È una vita da pesce pulitore,
diverse interpretazioni sprigionano
dalla pietra focaia
dei pensieri persi tra l’erba alta,
il numero di sampietrini
da qui a casa impossibile da conteggiare,
nell’outlet i manichini si beffano
delle nostre facce incollate alla vetrina –
è un fake ogni diceria intorno a Lazzaro.

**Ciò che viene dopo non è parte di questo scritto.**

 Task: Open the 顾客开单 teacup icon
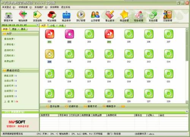8,16
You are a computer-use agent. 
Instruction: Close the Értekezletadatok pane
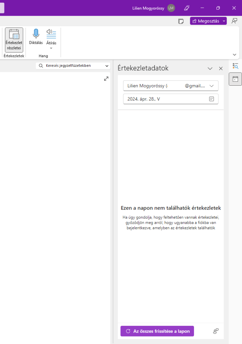pos(221,69)
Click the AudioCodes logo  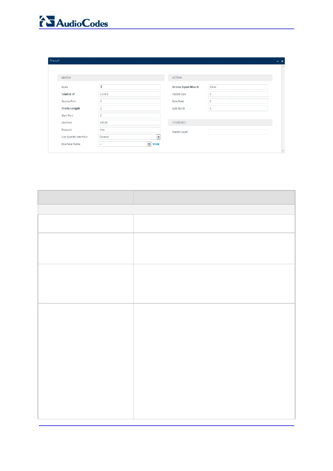[x=74, y=22]
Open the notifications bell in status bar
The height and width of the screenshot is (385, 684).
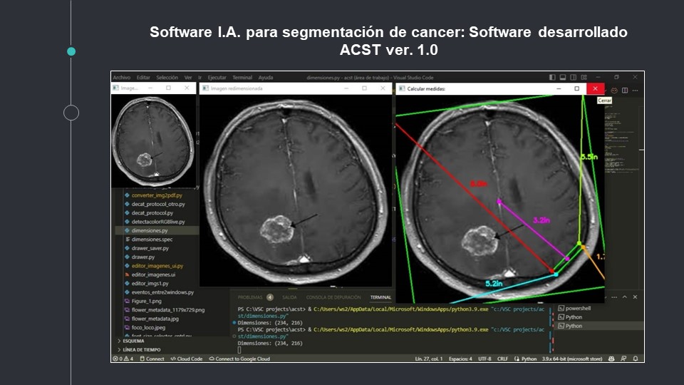637,359
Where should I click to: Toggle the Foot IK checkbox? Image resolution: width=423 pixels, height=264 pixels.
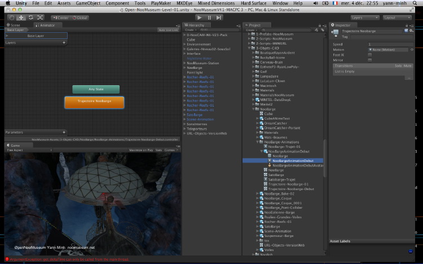click(370, 55)

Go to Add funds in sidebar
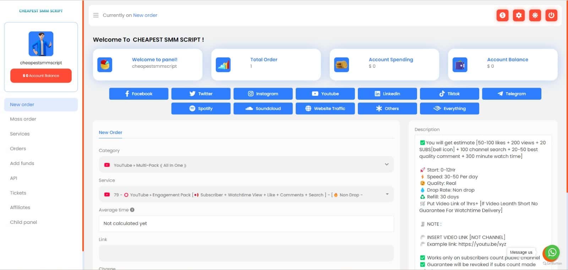click(22, 164)
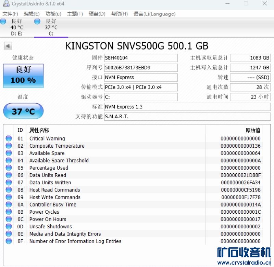Click the status orb beside Unsafe Shutdowns
Viewport: 274px width, 267px height.
[9, 227]
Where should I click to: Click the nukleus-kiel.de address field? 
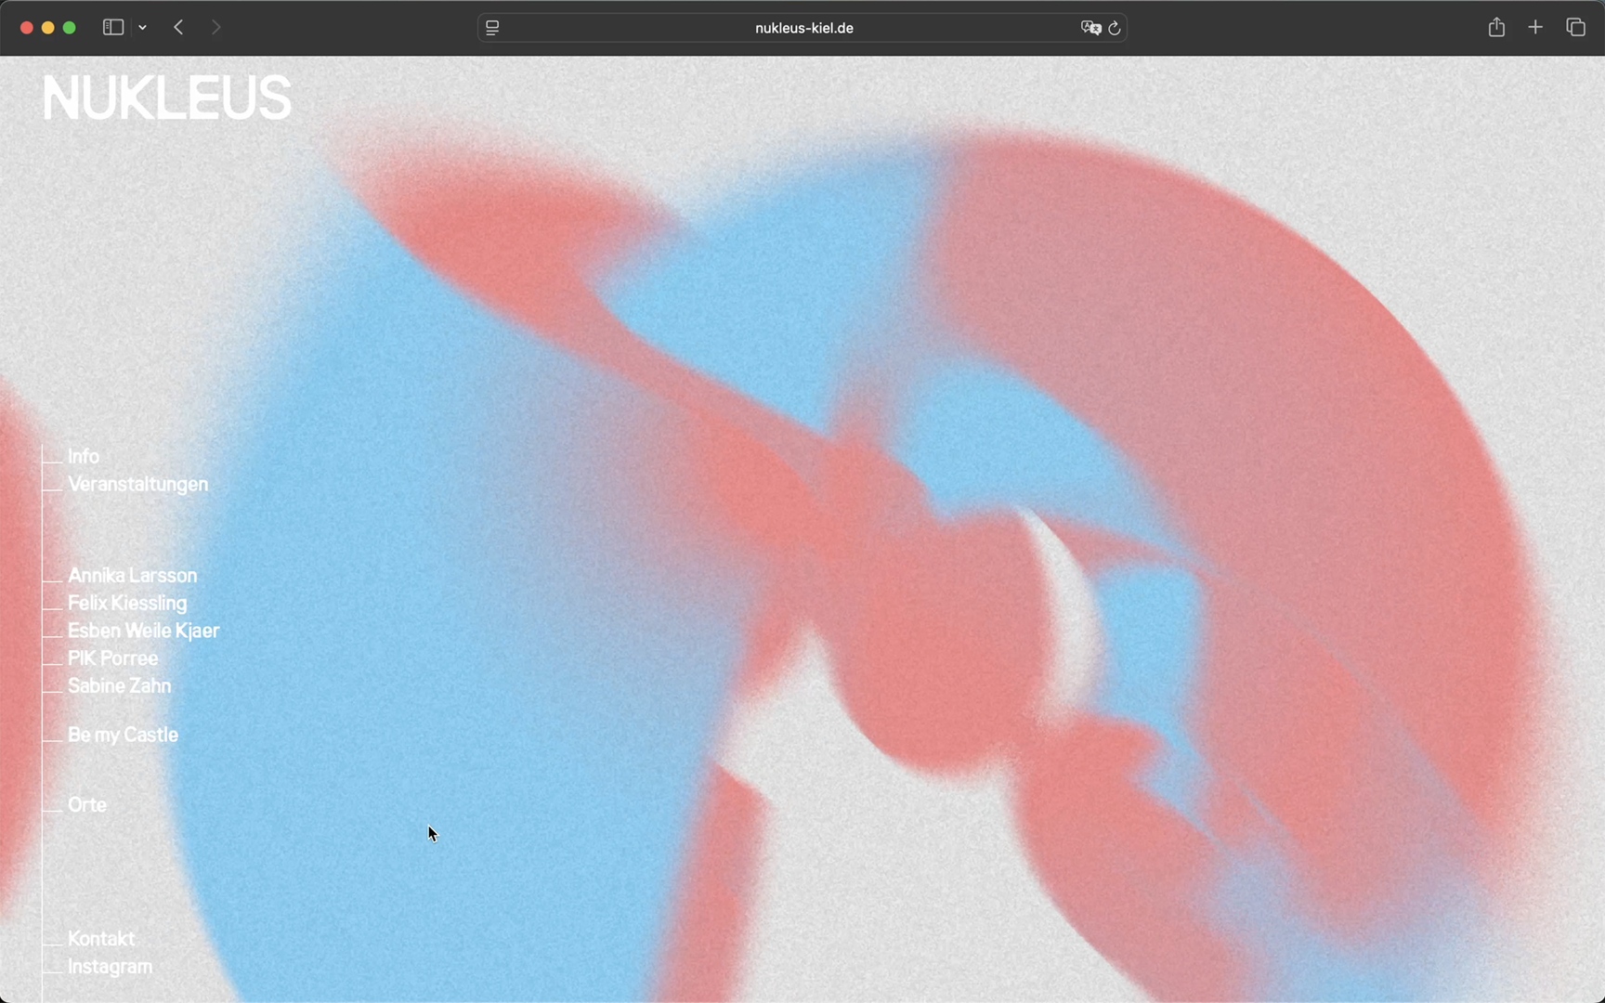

2. Aveva torto Talete, lo prova
la rapidità con cui
le uova si spellano nel bollitore;
giurano il falso gli alberi ad agosto,
l’allegria è solo danza di licaoni.
Tra il barattolo degli integratori
e la luna
c’è una strada interrotta,
occhiali dalle asticelle spezzate, una mela di ferro
che non ho il coraggio di ammettere.
*Cfr. G. Aprile, Elleboro, Terra d’ulivi edizioni, Lecce 2019.
Segnali*
Si moltiplicano, nel crepitio intermittente delle farmacie di turno,
i segnali. Voli bassi di uccelli
sui piatti apparecchiati, un’improvvisa bonaccia ammutolisce i capelli.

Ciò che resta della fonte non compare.